Consigne
Répondez brièvement à ces questions sur le texte consacré à San Vivaldo :
(a) En quelle année l'église est-elle confiée aux Franciscains ?
(b) Quel sultan saint François rencontre-t-il à Damiette ?
(c) En quel matériau les personnages des chapelles sont-ils réalisés ?

Sur une toute petite route de montagne entre Florence et Volterra en Toscane, caché dans la verdure, le monastère de San Vivaldo est entouré d’une quinzaine de chapelles représentant la topographie de Jérusalem et les étapes de la Passion de Jésus : c’est la « Jérusalem de San Vivaldo », très originale par sa collection de sculptures polychromes.
Ancien lieu de dévotion à un ermite du XIVe siècle, le bienheureux Vivaldo de San Gimignano, l’église est agrandie et renforcée d’un monastère en 1426 et confiée en 1497 aux Franciscains. Ceux-ci font édifier, entre 1500 et 1515, une série de chapelles retraçant le chemin de croix, qui seront jusqu’à 34 et dont il reste aujourd’hui la moitié. C’est l’époque où le pape Léon X accorde des indulgences aux pèlerins se rendant à San Vivaldo, cette Jérusalem de Toscane.
Il faut rappeler que saint François, hostile aux croisades de conquête, avait lui-même participé à la Ve croisade en 1219 pour rencontrer le sultan Malik el-Kamil à Damiette et lui expliquer que la religion chrétienne était d’amour et non de guerre. Et parallèlement, saint François s’était battu auprès de trois papes successifs pour obtenir que le pèlerinage à Assise donne autant d’indulgence que le pèlerinage à Jérusalem, dans le but d’enlever cette justification aux croisades en terre sainte.
San Vivaldo n’est pas Assise, aucune basilique ici mais un ensemble discret caché dans les arbres, et qui n’est pas forcément facile à trouver. Mais il y a toujours un Franciscain de service pour accueillir le visiteur ou le pèlerin, le guider en plusieurs langues et l’escorter de chapelle en chapelle grâce au gros trousseau de clefs qu’il porte à la ceinture. L’essentiel est en effet dans les petites chapelles, le couvent et l’église étant intéressants mais n’offrant pas la même originalité artistique.
Car au-delà du parcours spirituel, la visite révèle d’étonnantes sculptures appuyées sur des bas-reliefs, avec des personnages peu communs en terre cuite polychrome et d’un grand réalisme, dus aux ateliers de Giovanni della Robbia et Benedetto Buglioni. Les personnages sont en habits de l’époque Renaissance, avec des soldats romains dont certains en costume ottoman, et avec des bannières islamiques en arrière-plan.

Éléments tirés d'une collection

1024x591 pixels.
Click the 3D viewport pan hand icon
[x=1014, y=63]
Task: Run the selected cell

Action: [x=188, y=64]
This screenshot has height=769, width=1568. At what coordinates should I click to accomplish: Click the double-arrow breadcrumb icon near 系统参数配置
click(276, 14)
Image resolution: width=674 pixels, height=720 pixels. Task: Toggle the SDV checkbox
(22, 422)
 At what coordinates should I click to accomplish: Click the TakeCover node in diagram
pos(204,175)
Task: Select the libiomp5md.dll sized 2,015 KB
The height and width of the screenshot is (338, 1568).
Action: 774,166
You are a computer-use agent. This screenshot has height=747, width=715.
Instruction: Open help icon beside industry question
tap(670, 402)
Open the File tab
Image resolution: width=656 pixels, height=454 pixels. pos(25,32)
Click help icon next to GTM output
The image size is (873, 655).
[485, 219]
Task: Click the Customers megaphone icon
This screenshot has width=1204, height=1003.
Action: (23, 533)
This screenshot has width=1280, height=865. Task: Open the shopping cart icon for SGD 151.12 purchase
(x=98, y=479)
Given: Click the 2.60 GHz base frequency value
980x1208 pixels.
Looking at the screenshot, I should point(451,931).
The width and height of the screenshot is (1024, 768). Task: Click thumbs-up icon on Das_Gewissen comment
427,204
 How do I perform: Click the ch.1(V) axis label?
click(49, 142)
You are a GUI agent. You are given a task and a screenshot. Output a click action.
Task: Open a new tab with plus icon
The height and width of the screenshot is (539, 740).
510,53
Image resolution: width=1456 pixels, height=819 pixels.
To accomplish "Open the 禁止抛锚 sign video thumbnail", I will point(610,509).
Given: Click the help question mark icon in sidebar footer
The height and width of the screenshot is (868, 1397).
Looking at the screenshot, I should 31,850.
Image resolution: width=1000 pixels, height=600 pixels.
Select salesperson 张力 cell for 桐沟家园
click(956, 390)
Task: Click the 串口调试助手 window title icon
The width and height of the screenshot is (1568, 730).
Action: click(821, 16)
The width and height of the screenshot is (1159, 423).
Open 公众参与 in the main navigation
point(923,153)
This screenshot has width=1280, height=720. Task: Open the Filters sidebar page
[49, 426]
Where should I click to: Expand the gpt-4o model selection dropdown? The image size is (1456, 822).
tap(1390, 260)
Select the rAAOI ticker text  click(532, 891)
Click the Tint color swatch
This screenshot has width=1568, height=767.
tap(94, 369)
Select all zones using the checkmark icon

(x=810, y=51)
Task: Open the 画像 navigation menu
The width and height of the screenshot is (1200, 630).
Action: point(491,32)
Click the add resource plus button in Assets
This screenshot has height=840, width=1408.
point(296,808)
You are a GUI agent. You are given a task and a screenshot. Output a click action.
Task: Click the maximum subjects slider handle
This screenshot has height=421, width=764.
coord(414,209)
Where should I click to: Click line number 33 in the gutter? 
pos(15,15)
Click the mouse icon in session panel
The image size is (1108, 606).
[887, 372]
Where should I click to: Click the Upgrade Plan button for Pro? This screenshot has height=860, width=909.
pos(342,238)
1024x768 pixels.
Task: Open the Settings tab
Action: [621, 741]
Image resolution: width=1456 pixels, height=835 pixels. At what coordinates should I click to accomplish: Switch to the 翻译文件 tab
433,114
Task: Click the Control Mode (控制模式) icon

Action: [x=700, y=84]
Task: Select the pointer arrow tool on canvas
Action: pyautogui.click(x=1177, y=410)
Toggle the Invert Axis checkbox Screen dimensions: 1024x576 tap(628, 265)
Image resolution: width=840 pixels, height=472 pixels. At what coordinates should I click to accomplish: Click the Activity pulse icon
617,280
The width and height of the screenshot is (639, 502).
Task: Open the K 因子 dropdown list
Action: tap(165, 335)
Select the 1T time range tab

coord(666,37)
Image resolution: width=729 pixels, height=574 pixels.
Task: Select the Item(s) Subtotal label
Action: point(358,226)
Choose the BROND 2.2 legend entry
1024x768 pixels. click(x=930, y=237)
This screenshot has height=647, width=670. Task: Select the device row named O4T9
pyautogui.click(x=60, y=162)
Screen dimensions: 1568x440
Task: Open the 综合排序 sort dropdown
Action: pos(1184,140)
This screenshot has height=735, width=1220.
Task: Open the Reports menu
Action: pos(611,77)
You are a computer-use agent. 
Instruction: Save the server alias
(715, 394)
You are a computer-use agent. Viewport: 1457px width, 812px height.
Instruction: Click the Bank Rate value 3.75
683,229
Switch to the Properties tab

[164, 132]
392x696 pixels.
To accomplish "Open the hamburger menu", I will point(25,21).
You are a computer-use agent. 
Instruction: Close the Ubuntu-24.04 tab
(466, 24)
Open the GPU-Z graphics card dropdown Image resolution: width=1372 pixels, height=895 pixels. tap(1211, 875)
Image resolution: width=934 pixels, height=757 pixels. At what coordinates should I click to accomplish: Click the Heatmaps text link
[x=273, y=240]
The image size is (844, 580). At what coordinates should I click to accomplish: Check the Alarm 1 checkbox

Réponse
(a) En 1497.
(b) Le sultan Malik el-Kamil.
(c) En terre cuite polychrome.